> _ROWS_
###
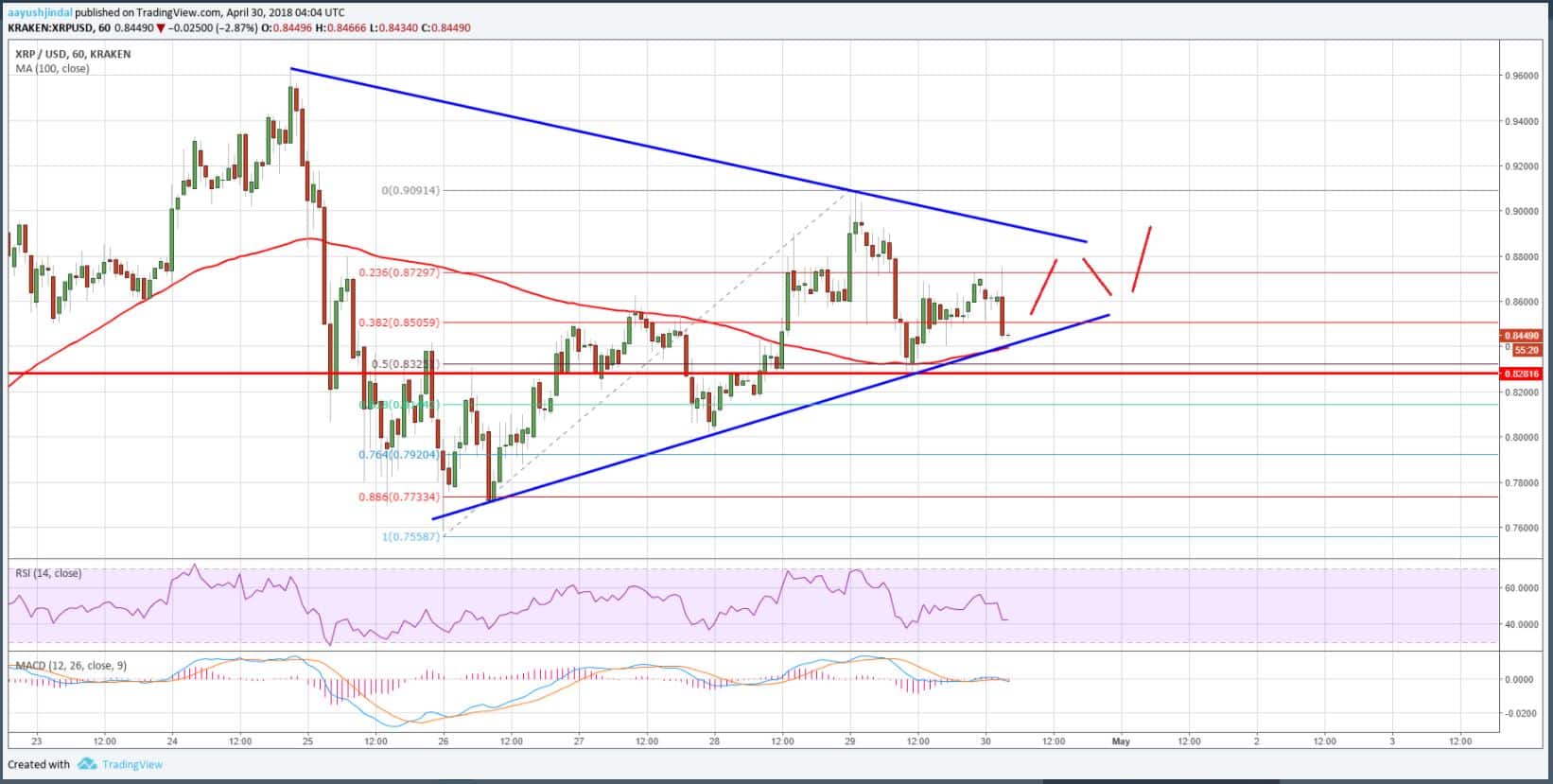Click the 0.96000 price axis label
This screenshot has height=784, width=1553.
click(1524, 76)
###
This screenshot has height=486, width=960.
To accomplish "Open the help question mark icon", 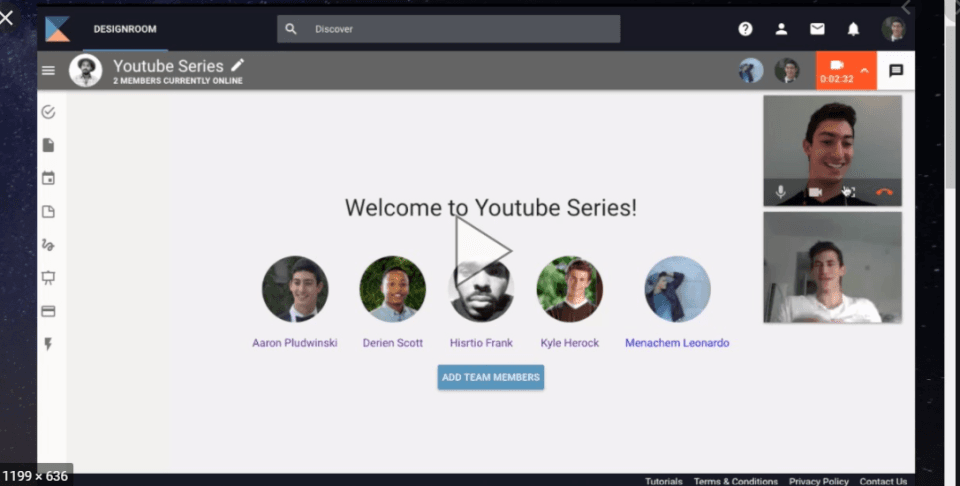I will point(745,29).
###
> _EXERCISE OBJECTIVE_
State how many lines of the records above contain the string "width", giving only the number.

> _WRITTEN SOLUTION_
2